What information does this study provide? 

  1. It confirms statistically significant protection against osteoporosis / fractures
  2. It revealed an unexpected protection against colorectal cancer. 
  3. It suggests continued concern about the impact of MPA on the effects of HRT. 
  4. It cannot speak to cardiovascular risk because of the design flaws.

As more women live a significantly longer period of their lives in postmenopausal status it is imperative we obtain the right information to make proper management recommendations.  Women not only deserve a properly performed study, they should demand it.  I demand it for the sake of my family members and my patients’ welfare.  We should all demand it, not because we are hormone advocates but because we are patient advocates.

So what have we learned from this study?  How should we change our recommendations to our patients and family?  Where do we stand now?  Quite simply, we are just where we were in June of 2002 before the WHI results were announced.  As discussed above, and which seems so simply and painfully obvious, the WHI is an Invalid study design and therefore the major conclusion that there is no cardio-protective effect is invalid.  We still desperately need the study that was promised and we all so eagerly await.  This area is too important to allow sloppy work to pass as important, monumental information and put the welfare of millions of women at risk.

          This study does not usher in a new era, it is not a “Landmark” study, it does not warrant a major revision in management or recommendations, it certainly does not cause a paradigm shift!  Health care providers should not be advocating the wholesale abandonment of a proven safe and effective treatment. The WHI findings do reinforce the concept learned from HERS, that patients must be carefully evaluated for existing cardiovascular disease prior to initiating HRT.  Perhaps some women really can be “too old” to benefit from starting HRT, if say by age 80 the probability of CVD is high enough to be a significant risk.  But that does is not to say that a woman would have to stop long term HRT just because she turned 80 years old.  Or maybe we need only find safer progestins.
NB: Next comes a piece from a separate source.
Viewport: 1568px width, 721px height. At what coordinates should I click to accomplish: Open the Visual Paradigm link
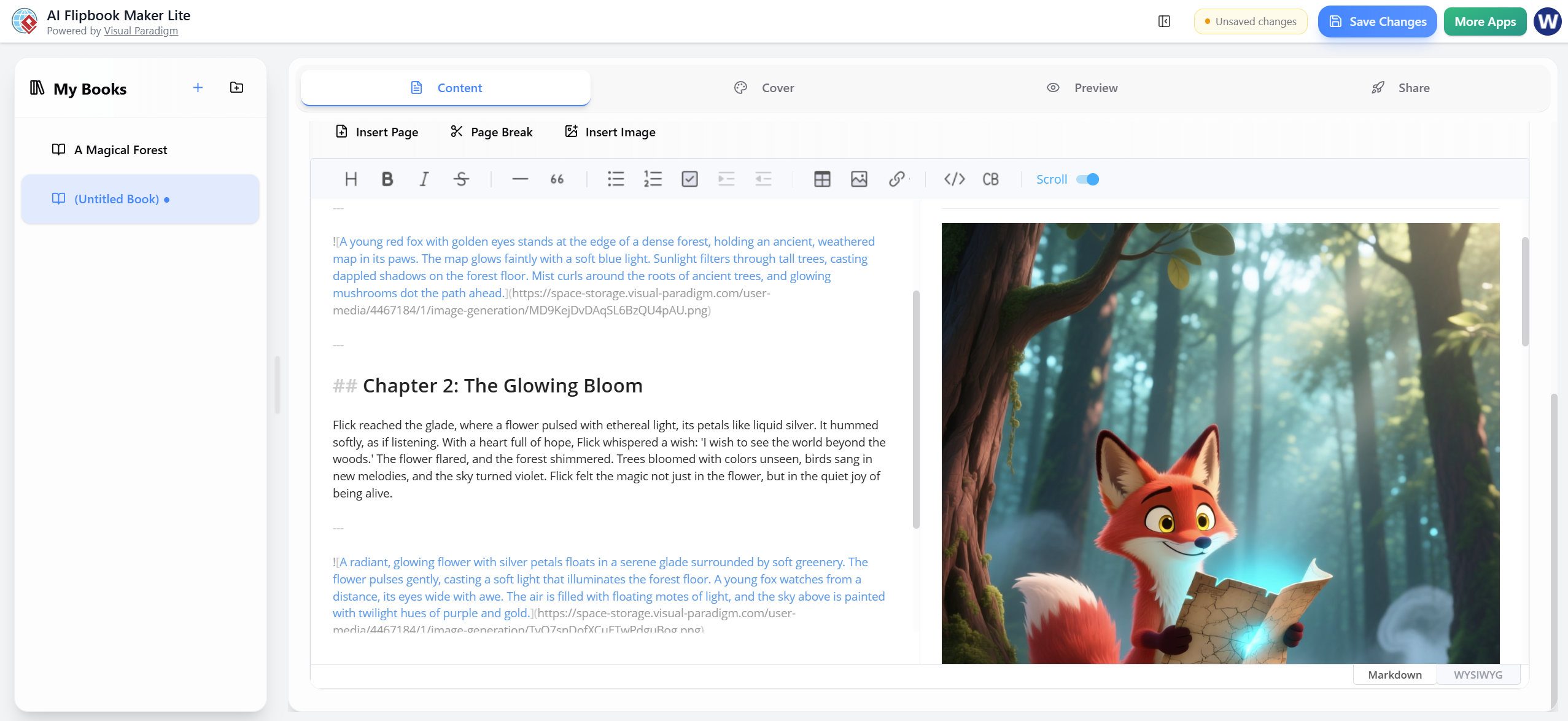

           Why would we consider the recommendation of a multi-drug approach which is untried, and more importantly, unproven; which is comprised of expensive medications, which have significant side effects

           Were this study sponsored by anyone other than the National Institutes of Health it would have never achieved this level of notoriety and much less likely even to have been published. To allow this study to cast aside the accumulated weight of evidence and experience with HRT is unwarranted and inappropriate. 
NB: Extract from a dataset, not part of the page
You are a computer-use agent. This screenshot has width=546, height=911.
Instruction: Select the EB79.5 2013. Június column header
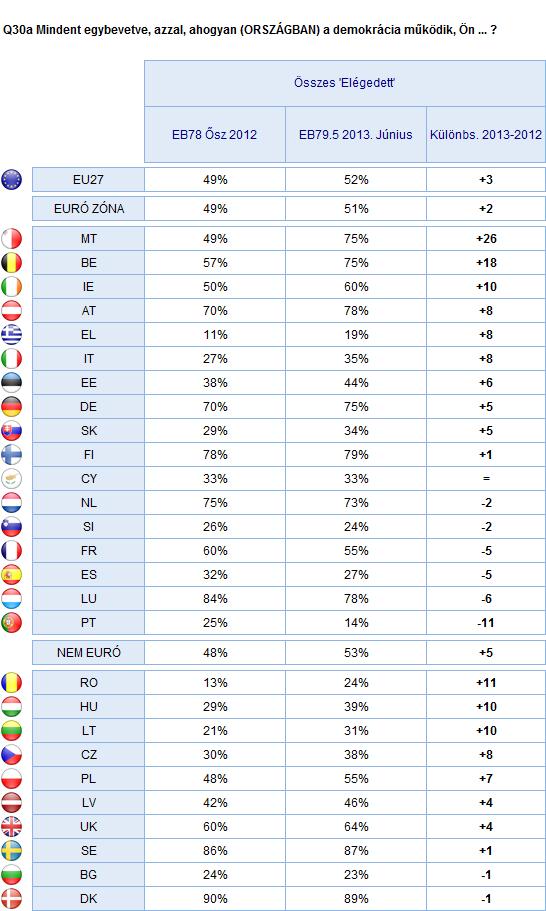[355, 135]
It is unexpectedly fortuitous that this study was ended early.  Not because of the adverse trends reported but because it provides an important opportunity to start over with an appropriate study design, well thought out and executed to explore an issue of paramount importance.  It is time to publicly retract the results and ensuing commentary.  The concern for adverse cardiac events raised by this study may have some benefit in the long run if for no other reason than providing the motivation for those subjects randomized into the non-treatment control group to stay there and not seek alternative treatment of their symptoms.  The new study should consider a four-armed approach: Placebo control, Estrogen only, combined Estrogen-Progestin, and what could be termed “Novel” management to consist of the alternative management approaches now being advocated.